> Excerpted passage
Some Notes on Stereophonic Recording Techniques for Playback with Loudspeakers

Stereophonic recording creates an illusion of a sound event through reproduction by loudspeakers, as opposed to binaural recording, which attempts this reproduction via headphones.

When a stereophonic recording is heard through a pair of loudspeakers, each ear hears sound from both speakers. This is not the case with headphones. The localization process that takes place in human hearing is different for both kinds of sound reproduction. We will concentrate here on stereophonic recording and playback via loudspeakers. The focus is on the localization of sound sources in the horizontal plane and the spatial impression.

The stereophonic recording and reproduction goes back to Alan Blumlein’s invention.

He discovered that a localization of a sound source within a stereo base of two loudspeakers can be controlled by the ratio of the level of the left and right audio signals. This is referred to as intensity stereophony. A balanced image of the sound stage – with phantom sound sources within the stereo base – can be created by an appropriate recording technique (e.g. with a Blumlein pair microphone setup) and by applying an equilateral triangle between the two loudspeakers and the listening position. With intensity stereophony, localization of the loudspeaker positions is excellent, and is still good for positions in between.

It is also possible to place various sound sources via panpots within the stereo base (a process called panning) on the basis of frequency independent level differences. Panning creates space for the different sound sources on the stereo base, so they don’t have to compete acoustically for the same location.

Aside from the ability to determine the direction of a sound event via level differences, human hearing can also determine directions via time differences between the left and right ear. Accordingly, localization can also be controlled by the time delay between the left and right loudspeaker signal. This is called time-of-arrival stereophony. Here a suitable microphone setup is AB (In this case, the spacing of the omnidirectional microphones introduces some phasiness. The mono signal suffers from a comb frequency response that can alter the sound, especially in the low frequency range). Localization is best at the midpoint of the stereo base and becomes more blurred as the position moves closer to either of the loudspeakers, in contrast to pure intensity stereophony where localization is best at the position of the loudspeakers.

> Job A
Add -123 to every coordinate in the answers of the records between the line holding "Image resolution: width=894, height=755." and the line holding "Got it! [button] (208, 687)", inclusive, and write out those lines again with their requests.
The records have no connection to the text on stereophonic recording.

> Input for this task
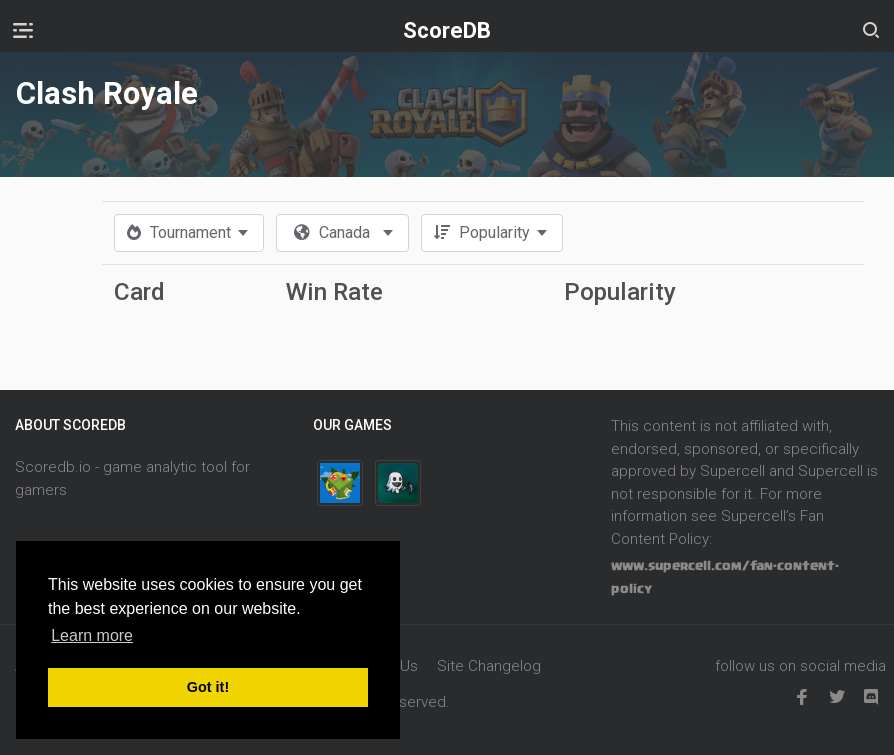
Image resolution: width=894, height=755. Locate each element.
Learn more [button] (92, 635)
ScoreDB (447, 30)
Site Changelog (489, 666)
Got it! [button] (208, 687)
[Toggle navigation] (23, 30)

---

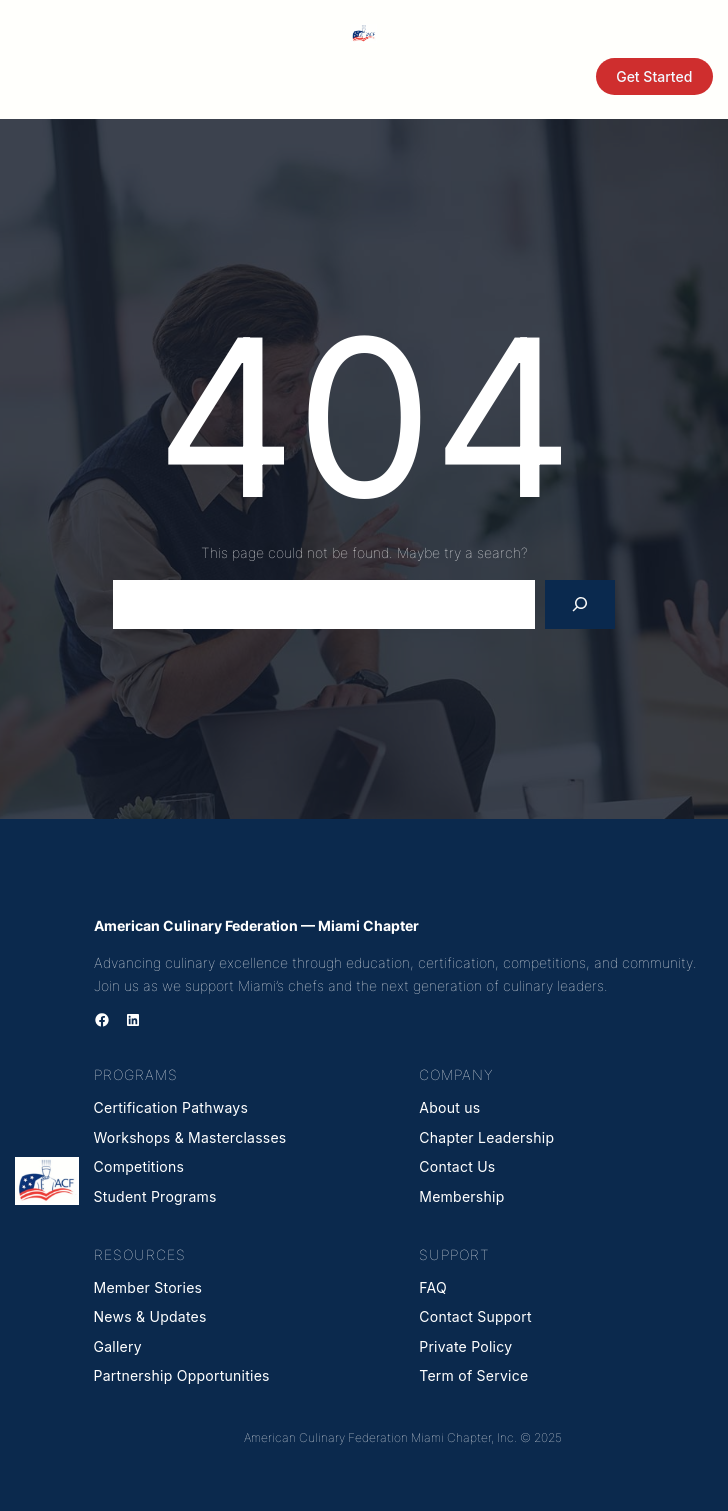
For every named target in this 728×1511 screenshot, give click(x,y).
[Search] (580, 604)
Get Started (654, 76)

> Job B
Take the notes on stereophonic recording techniques further, picking up after their last sentence.

> Final result A
Image resolution: width=894, height=755. Locate each element.
Learn more [button] (-31, 512)
ScoreDB (324, -93)
Site Changelog (366, 543)
Got it! [button] (85, 564)

> Final result B
If intensity stereophony and time-of-arrival stereophony are combined, this is referred to as mixed sterophony or equivalence stereophony. Here, a sound source never appears in just one channel (only L or only R). The intensity stereophonic component is not fully utilized, but always present to a certain degree.

Localization of phantom sound sources from different directions via level and time differences. Example: A sound event is reproduced at an angle of 30 ° to the left if the signal from the right loudspeaker is delayed by 0.5 ms and attenuated by 6 dB at the same time.

The localization mechanisms mentioned above are properties of the human auditory system. The ability of human hearing to identify the direction of sound incidence in the frontal horizontal plane was first described in 1907 in John William Strutt’s duplex theory. The level and time differences play key roles when the sound arrives at each ear, the interaural level differences ILD and time differences ITD both working in different frequency ranges.

Because each ear hears sound from both speakers, the differences between one speaker signal and the other to reproduce a sound stage must be different from the signals received by each of the two ears.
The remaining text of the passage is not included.